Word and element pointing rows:

============

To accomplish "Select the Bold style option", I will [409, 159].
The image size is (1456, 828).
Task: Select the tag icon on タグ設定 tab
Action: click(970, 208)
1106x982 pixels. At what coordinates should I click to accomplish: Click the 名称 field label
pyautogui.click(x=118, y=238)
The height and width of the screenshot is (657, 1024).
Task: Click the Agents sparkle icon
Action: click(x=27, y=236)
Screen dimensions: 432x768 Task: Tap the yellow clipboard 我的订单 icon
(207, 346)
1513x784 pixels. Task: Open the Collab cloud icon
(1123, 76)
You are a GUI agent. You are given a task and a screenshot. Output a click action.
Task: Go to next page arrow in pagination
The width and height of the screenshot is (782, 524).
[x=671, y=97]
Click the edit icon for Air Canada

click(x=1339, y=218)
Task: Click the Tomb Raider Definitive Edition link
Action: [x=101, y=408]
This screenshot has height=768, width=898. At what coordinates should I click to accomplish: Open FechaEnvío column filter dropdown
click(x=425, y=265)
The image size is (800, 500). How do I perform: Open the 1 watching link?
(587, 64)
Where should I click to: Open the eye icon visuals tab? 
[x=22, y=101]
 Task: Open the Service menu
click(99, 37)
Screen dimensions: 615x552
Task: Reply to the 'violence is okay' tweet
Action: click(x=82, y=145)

============

* GIVEN REQUEST *
Rewrite everything from the line containing "Screen dimensions: 432x768" down to the last of the rows, changing "next page arrow" to "forward arrow" and leaving the rest as it is.

* FINAL RESULT *
Screen dimensions: 432x768 Task: Tap the yellow clipboard 我的订单 icon
(207, 346)
1513x784 pixels. Task: Open the Collab cloud icon
(1123, 76)
You are a GUI agent. You are given a task and a screenshot. Output a click action.
Task: Go to forward arrow in pagination
The width and height of the screenshot is (782, 524).
[x=671, y=97]
Click the edit icon for Air Canada

click(x=1339, y=218)
Task: Click the Tomb Raider Definitive Edition link
Action: [x=101, y=408]
This screenshot has height=768, width=898. At what coordinates should I click to accomplish: Open FechaEnvío column filter dropdown
click(x=425, y=265)
The image size is (800, 500). How do I perform: Open the 1 watching link?
(587, 64)
Where should I click to: Open the eye icon visuals tab? 
[x=22, y=101]
 Task: Open the Service menu
click(99, 37)
Screen dimensions: 615x552
Task: Reply to the 'violence is okay' tweet
Action: click(x=82, y=145)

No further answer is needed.